The Michael Kors business saw revenue fall 5.1 percent to $1.21 billion, although the decline was down 4.7 percent on a constant currency basis. Comps fell to the low single digits, also on a constant currency basis. Operating income in the period was $288 million, down from $320 million a year ago. Idol said revenue was in line with expectations, but retail revenue was below expectations, hurt by the comps decline.
“While the situation is China is very concerning, we continue to believe that the long-term opportunity in the Asia region will be a pillar for our future growth. The power of our three fashion luxury houses position us to achieve meaningful long-term revenue and earnings growth,” Idol told analysts.
The chairman also addressed the 125 stores Macy’s Inc., a significant wholesale partner, plans to close over the next three years. “I don’t think that these doors that they’ve announced, from what we understand, are going to be material to our business. It will have a small impact, but we don’t think it’s going to be anything significant,” Idol said.
Earnings: For the quarter, net income rose 0.1 percent to $210 million, or $1.38 a diluted share, from $200 million, or $1.33, a year ago. On an adjusted basis, net income was $253 million, or $1.66 a diluted share.
Wall Street was expecting adjusted diluted earnings per share of $1.59 on revenue of $1.54 billion.
Capri said it expects the situation in China to reduce revenue by $100 million and earnings per share by 40 cents to 45 cents in the fourth quarter and full year. “This estimate could materially change if the severity of the situation worsens,” the company said.
Guidance is based on what the company knows today, and an expectation that “nothing gets better through the end of March,” Idol said. “And I think that’s a very prudent way to view it.” The company now plans to close stores in Macau for a few weeks along with the casinos, he added.
For the year, Capri expects total revenue of $5.65 billion, with diluted EPS at between $4.45 to $4.50. That’s compared to prior guidance of revenue at $5.80 billion, with diluted EPS in the range of $4.95.
For the fourth quarter, total company revenue was guided to $1.30 billion, and diluted EPS in the range of 68 cents to 73 cents. Versace brand revenue was forecasted at $210 million. Jimmy Choo was estimated at $130 million for the upcoming quarter, and Michael Kors’ revenue at $950 million.
“Prior to consideration of the situation in China, Asia would have represented approximately 25 percent of total Capri revenue in our fourth quarter, and China makes up more than half of our business in that region,” Tom Edwards, chief financial officer, said during the conference call.
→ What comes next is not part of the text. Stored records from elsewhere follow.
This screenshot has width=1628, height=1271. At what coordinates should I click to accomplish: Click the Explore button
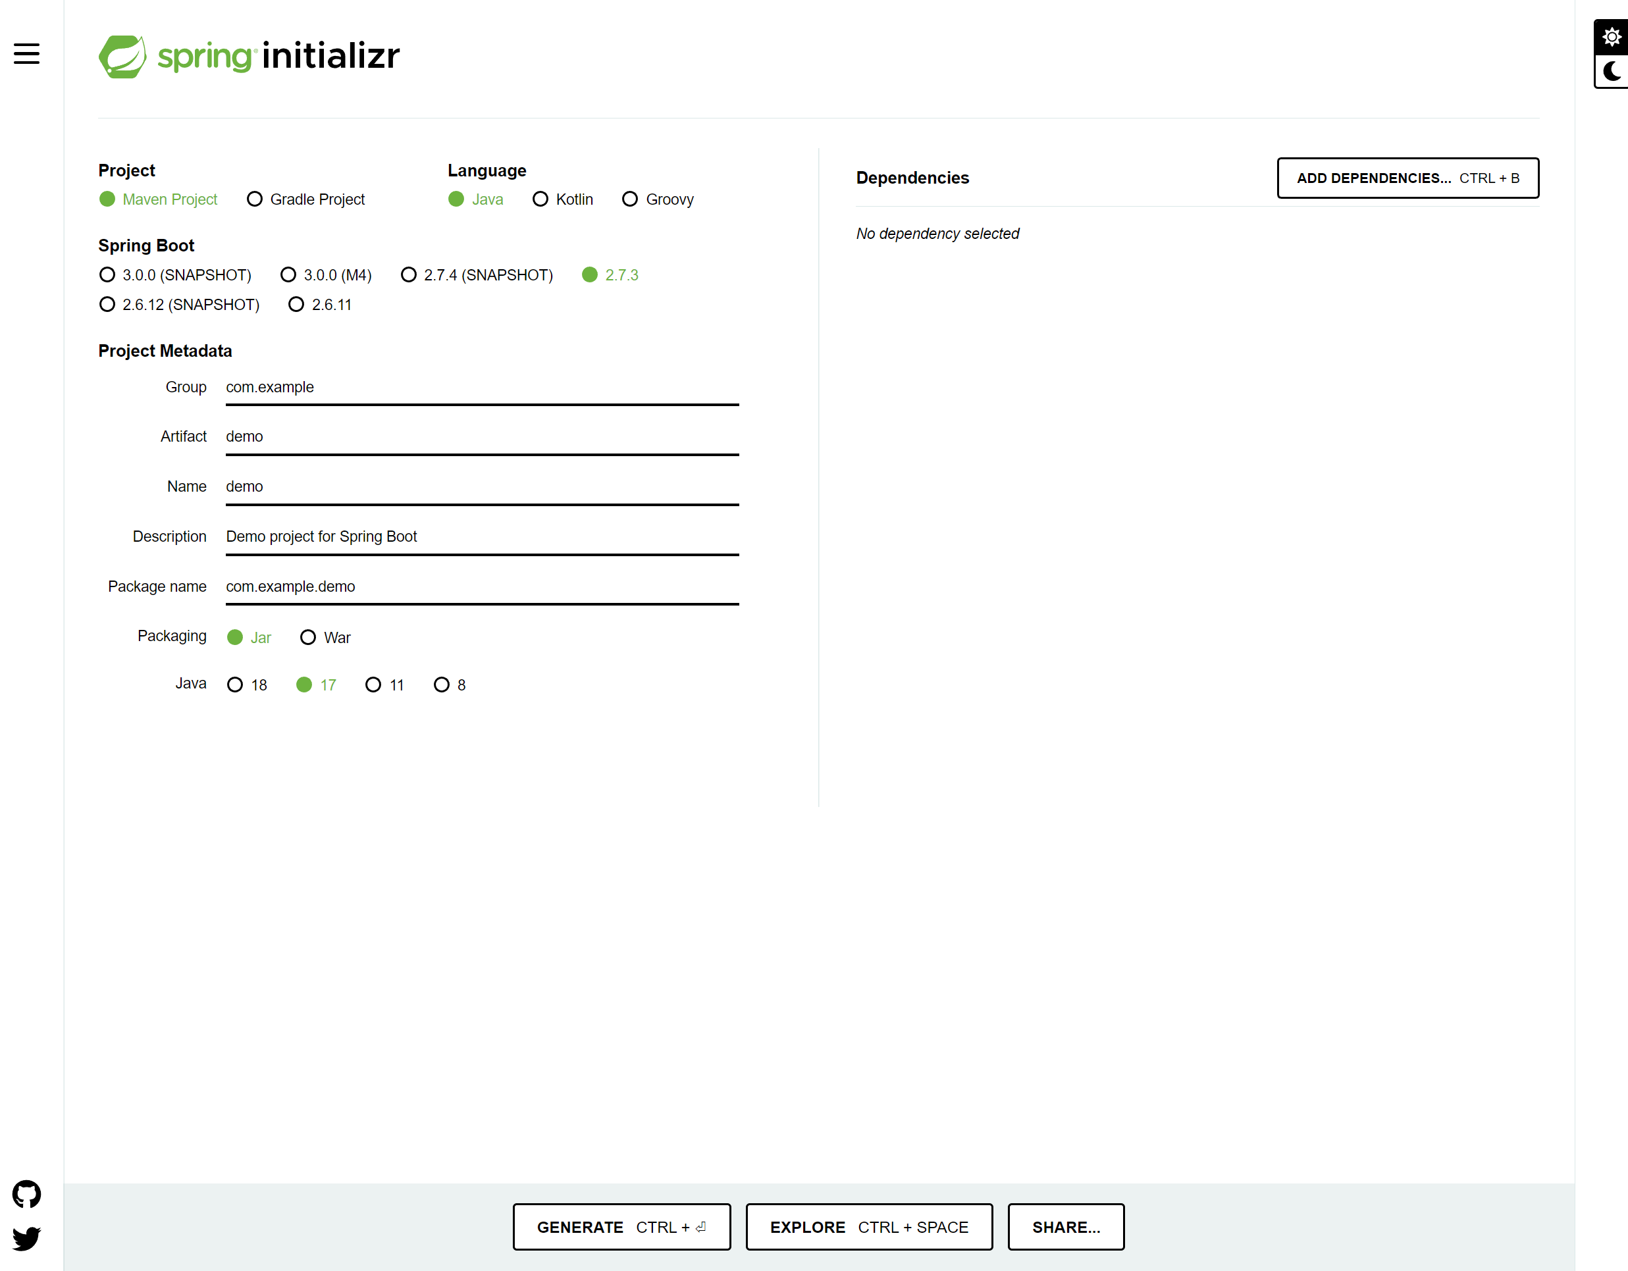(868, 1227)
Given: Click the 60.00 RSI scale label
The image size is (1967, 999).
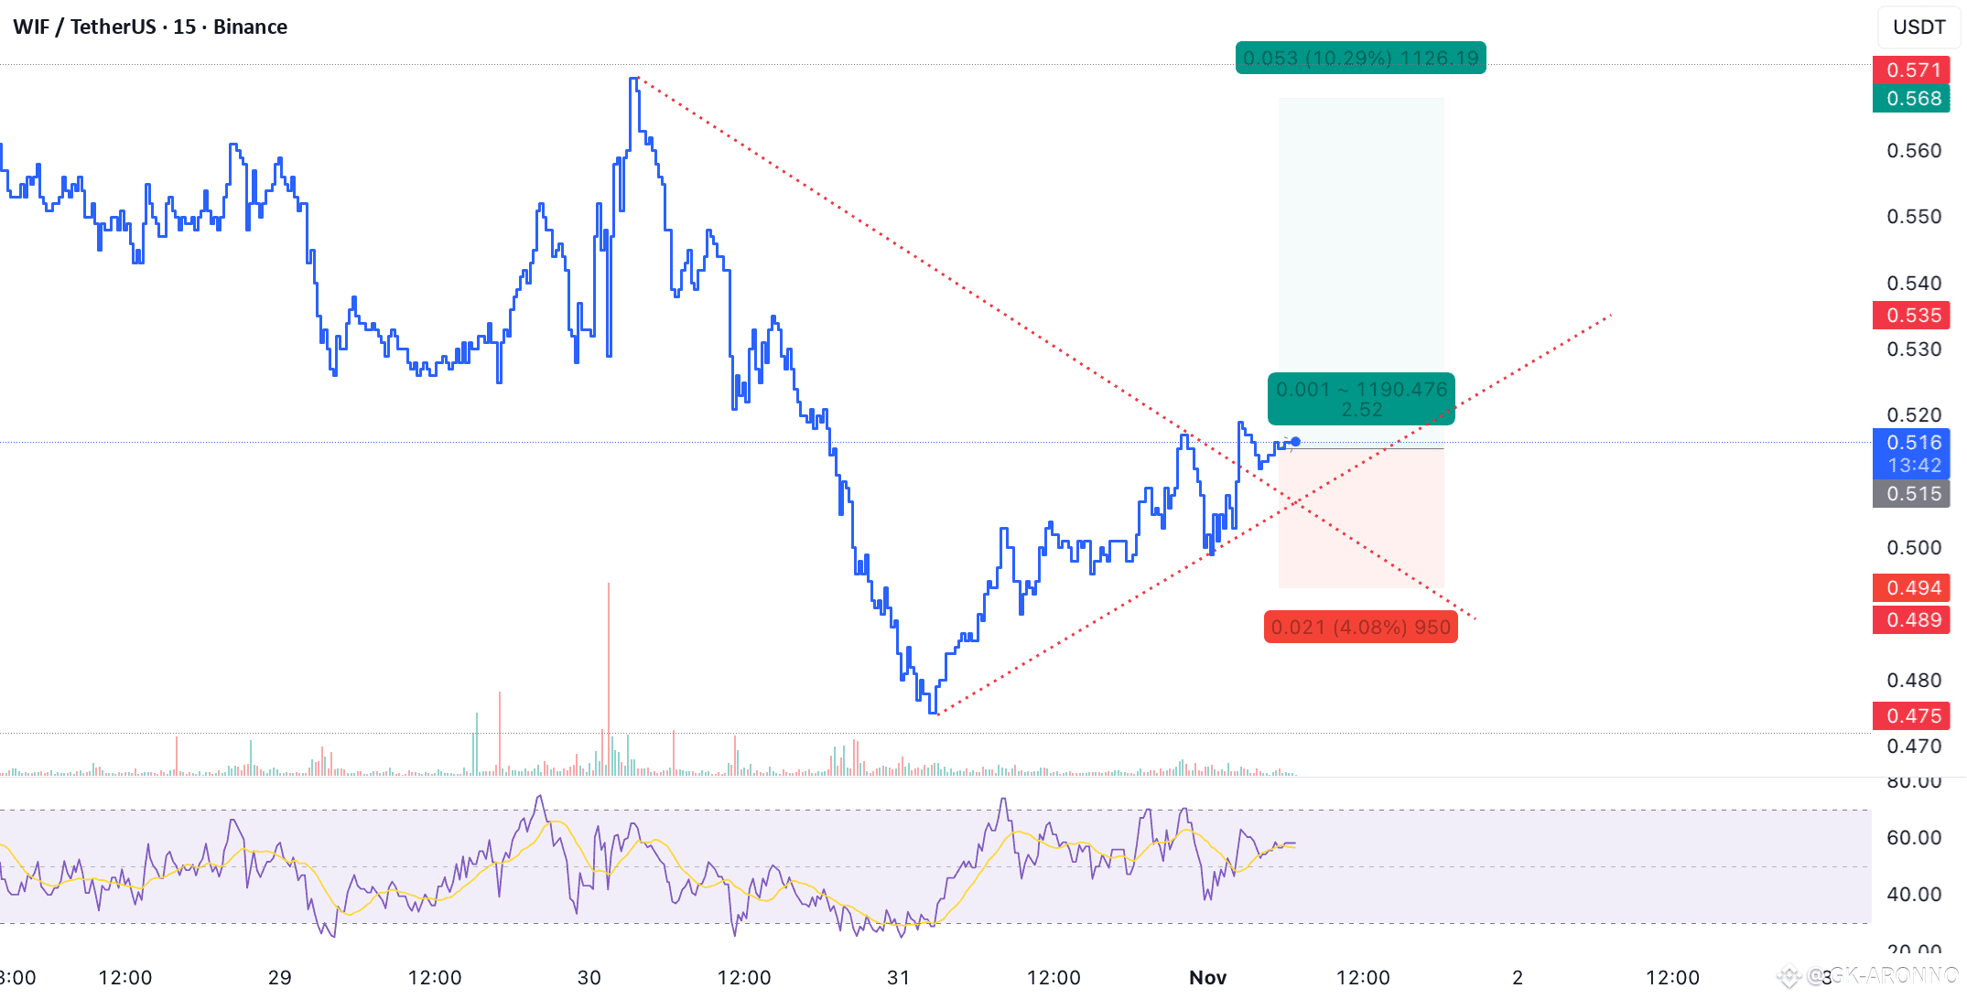Looking at the screenshot, I should coord(1913,837).
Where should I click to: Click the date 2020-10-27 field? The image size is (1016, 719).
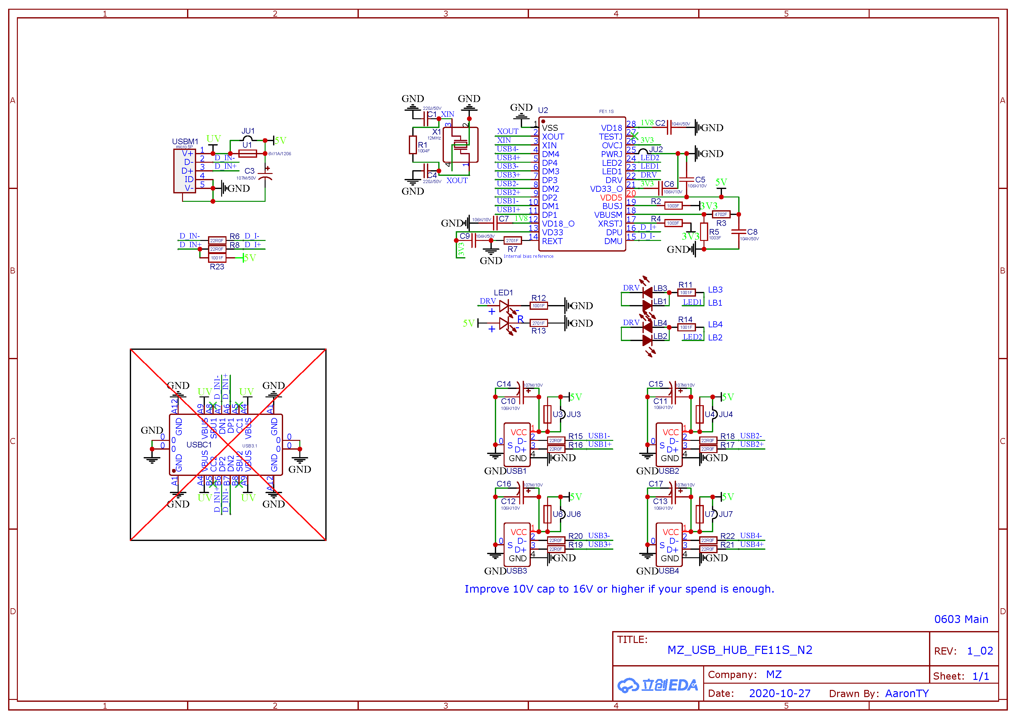(779, 693)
Capri sources less than 10 percent of its Michael Kors product in China, Edwards noted. “Our forecast could also be negatively impacted by disruption of our supply chain,” he said.
Many cities remain closed until next week on an extended Lunar New Year holiday break, when factories are expected to begin to open again. Until they actually reopen, no one knows how many may stay closed, which would impact shipping. There’s also the possibility of a disruption in freight movement, which could further impact the company’s forecast.
CEO’s Take: “For the third quarter, we were pleased to deliver revenue and earnings per share above our expectations. Our revenue increase reflected the addition of Versace and growth from Jimmy Choo, while Michael Kors revenue was better than anticipated. The initiatives for our recent acquisitions, Versace an Jimmy Choo, continue to gain traction, and we believe we are on the right path to position Michael Kors for future growth,” Idol said. “Longer term, as we continue to execute against our strategies, we are confident in our ability to deliver multiple years of revenue and earnings growth.”